上記したように、Zoomを使ったオンライン授業の「良さ」もあるのですが、やはり個人的には「対面での授業」の方が、学習効果を高めることができると考えています。大学受験を目指す高校生であれば、映像授業と対面授業の学習効果の差はそれほど大きくはないでしょうが、小学生・中学生にとってはそこにはある程度の「差」が出てくると思うのです。そこには「教える側」「教わる側」、それぞれの理由があります。
「教える側」、つまり講師にとって、やはり一番気になるのは生徒の反応です。説明した内容をどれくらい理解しているのか、それを使いこなせるようになっているのか、そこを随時確認しながら授業を進めていくのが普通です。予備校型の授業の場合は、一方通行で「知識」を伝えていけばよいので、受け手の状態は考えなくても授業を進めることが可能です。しかし、小学生の授業では理解や定着の度合いを確認しながら授業を進め、ときにはもう一度解説をし直したり、かみ砕いて説明したり、という進め方も必要になるわけです。双方向Web授業では、ある程度の「反応」は返ってくるものの、やはり物足りなさを感じています。
次に「教わる側」を考えてみます。教室で、先生の目があり、さらには同じ目標を持った生徒たちと机を並べている場合の「緊張感」と、ご家庭で画面に映る授業を受けているときの「緊張感」には、やはり差が生じてしまうのは、当然のことだと思います。精神的に成長してくれば、自分自身を律して集中して授業を聞こう、授業に参加しようという意識も生まれてくるのですが、小学生の段階ではなかなかハードルが高いことのように思うのです。
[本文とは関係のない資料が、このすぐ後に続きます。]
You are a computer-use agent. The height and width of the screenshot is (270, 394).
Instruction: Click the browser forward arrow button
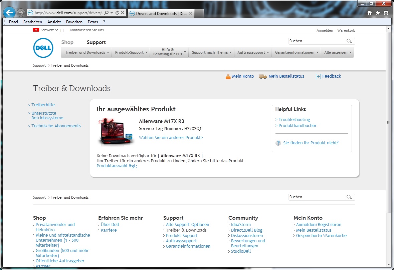tap(21, 13)
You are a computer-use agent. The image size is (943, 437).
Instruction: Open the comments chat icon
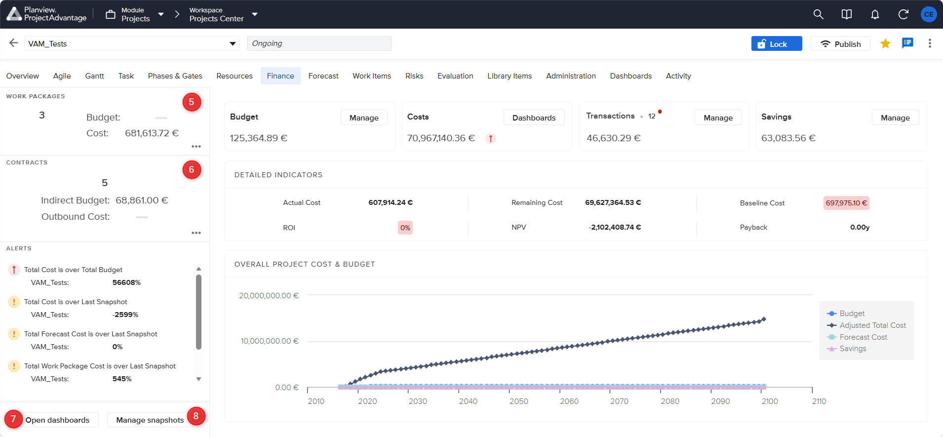tap(907, 43)
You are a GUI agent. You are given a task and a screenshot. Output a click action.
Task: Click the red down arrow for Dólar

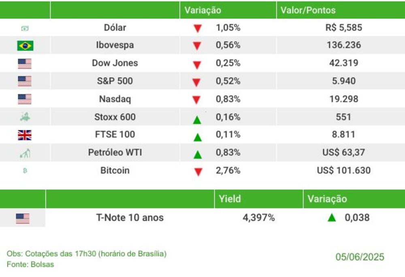(197, 29)
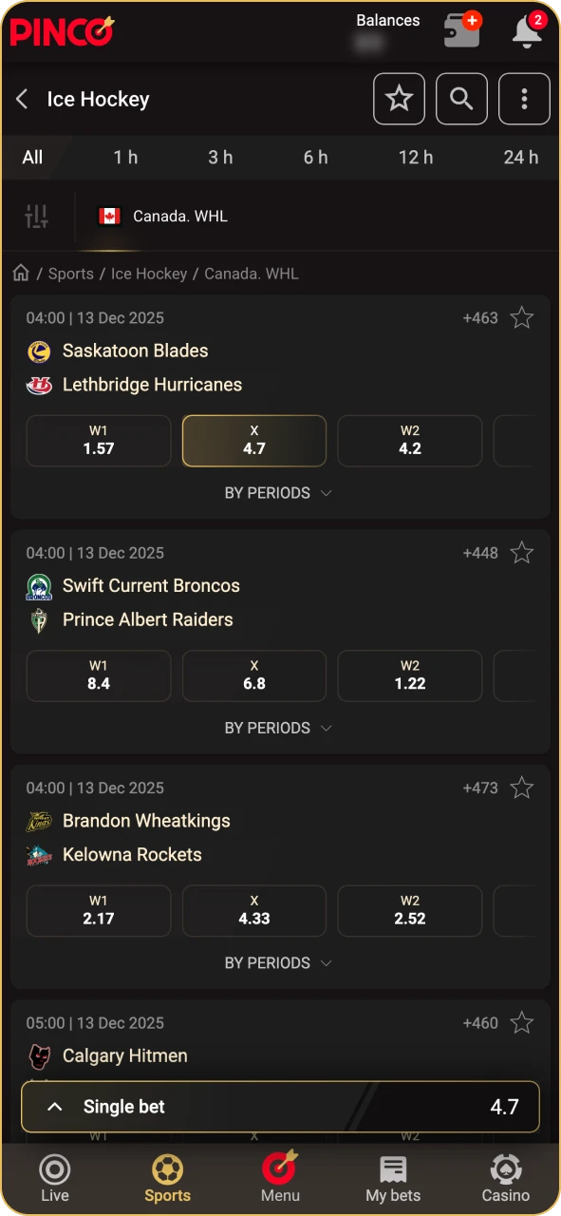The image size is (561, 1216).
Task: Star the Calgary Hitmen game
Action: tap(521, 1023)
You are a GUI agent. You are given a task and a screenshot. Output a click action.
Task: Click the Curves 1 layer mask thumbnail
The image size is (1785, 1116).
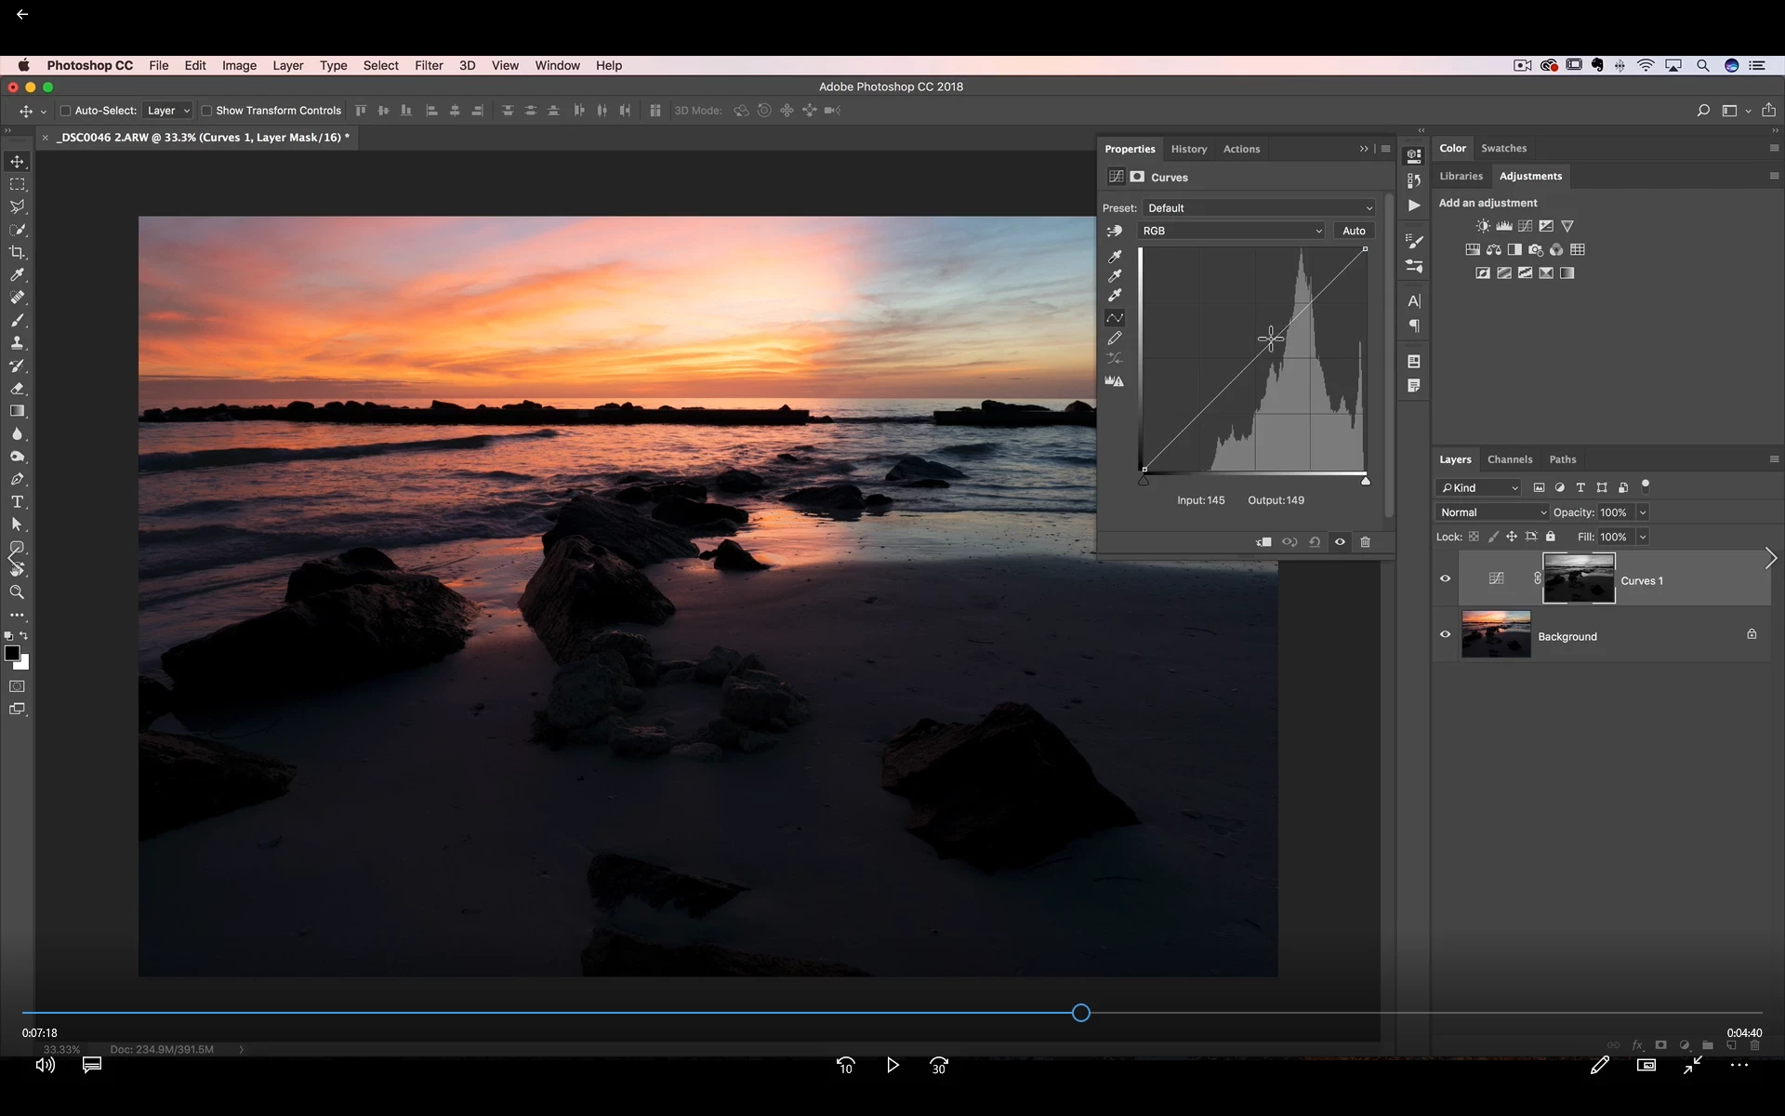(1579, 578)
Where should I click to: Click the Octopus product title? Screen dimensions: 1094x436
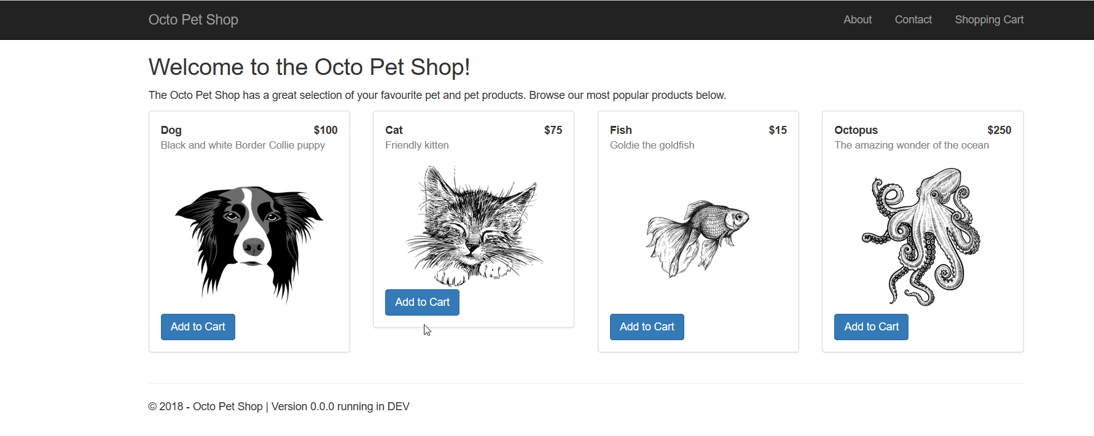[856, 130]
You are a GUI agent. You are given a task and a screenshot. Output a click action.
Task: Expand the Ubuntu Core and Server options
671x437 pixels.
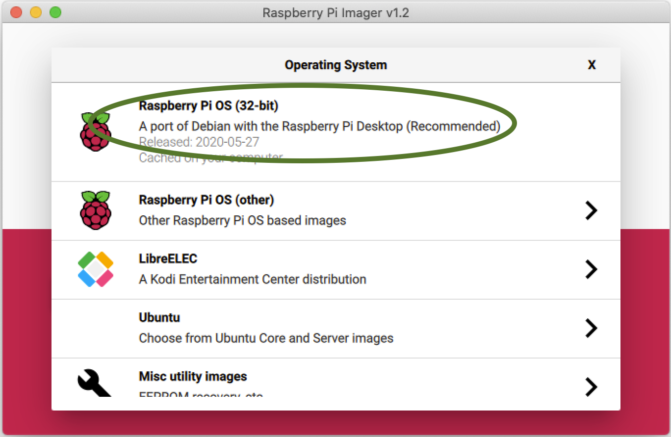[592, 328]
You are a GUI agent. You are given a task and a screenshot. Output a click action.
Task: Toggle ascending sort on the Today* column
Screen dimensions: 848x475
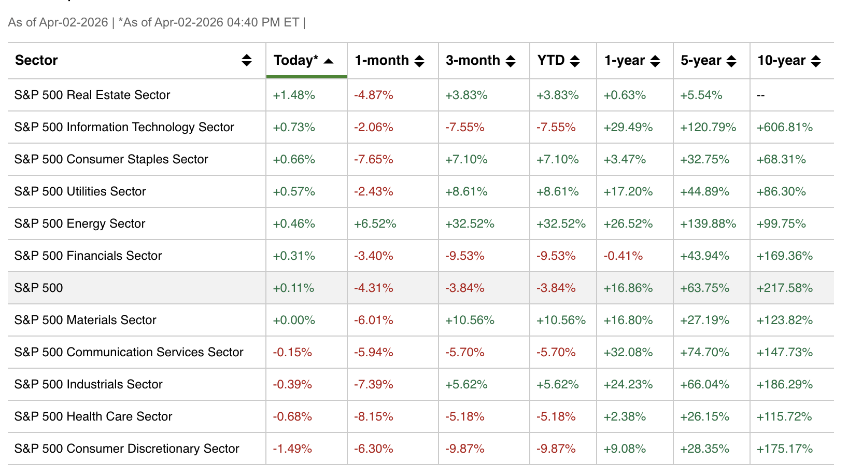[329, 60]
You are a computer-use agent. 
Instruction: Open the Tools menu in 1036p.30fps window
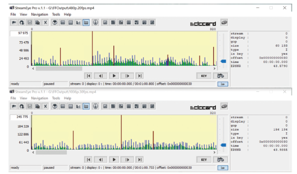point(56,98)
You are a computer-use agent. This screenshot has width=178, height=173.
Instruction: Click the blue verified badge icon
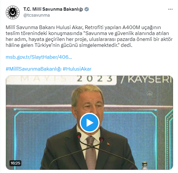coord(86,9)
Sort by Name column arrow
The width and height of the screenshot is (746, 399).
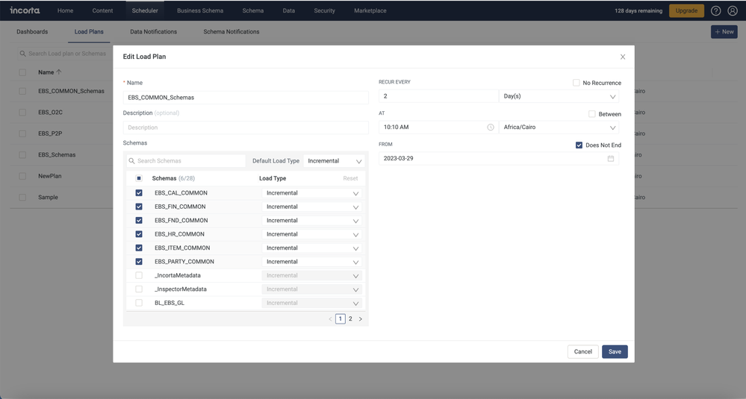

大げさな言い方をすれば、直接人と接することで「心が動く」のではないかと思っています。音楽でも、CDを聴くよりも、実際に演奏している「コンサート」の方が感動することが多いでしょう。心が動かされる「振幅」が、直接「人」と接することで大きくなるように思うのです。塾の授業の中でも「感動」があるはずです。「あっ、そうか!わかった!」というときの生徒たちの表情が、私は大好きです。ちょっと難しい問題が自分で解けたときの笑顔、難しいと思っていた問題が理解できたときの笑顔、そこにも「感動」「心の動き」を感じます。
ここまで「対面授業」の良さを書かせていただいてきたのですが、「オンライン授業」でも個別にその良さを活かしていくことができると考えています。「早稲アカDUAL」は、できる限りその点を追及していきたいと考えたシステムです。ご家庭やお子様の状況によっては、「オンライン授業」の継続をお選びになっている方もいらっしゃると思います。ご家庭で授業をお受けになっていらっしゃる場合は、お子様の授業参加時のご様子などもご覧いただいている場合も多いかと思います。「どうも集中しきれていなさそうだ」「理解しきれていなさそうだけど、質問していない」というような、お子様のご様子があれば、お気軽に担当講師までご相談いただければと思います。「オンライン授業」でも学習効果を高めていくためには、塾(担当講師)とご家庭との連携がとても重要になると思っています。
「オンライン授業」の良い点がもうひとつあります。ご家庭のご様子が、我々にも比較的わかりやすいという点です。先日の小3理科の授業が「昆虫」だったのですが、その授業のあとでひとりの生徒が「先生、見て!」と画面に映してくれたものがありました。家で育てている「ダンゴムシ」の水槽でした。しっかりと観察研究をしているようでした。もうひとりの生徒は、数週間前に授業で扱った「水溶液」に関して、自宅での研究成果を書いた模造紙を画面に映してくれました。「酸性・中性・アルカリ性」をしっかりとリトマス試験紙(phチェッカー)で調べてまとめていました。私が授業で触れたことを、さらにご自宅で発展させて学習している生徒に、私が「感動」した瞬間でした。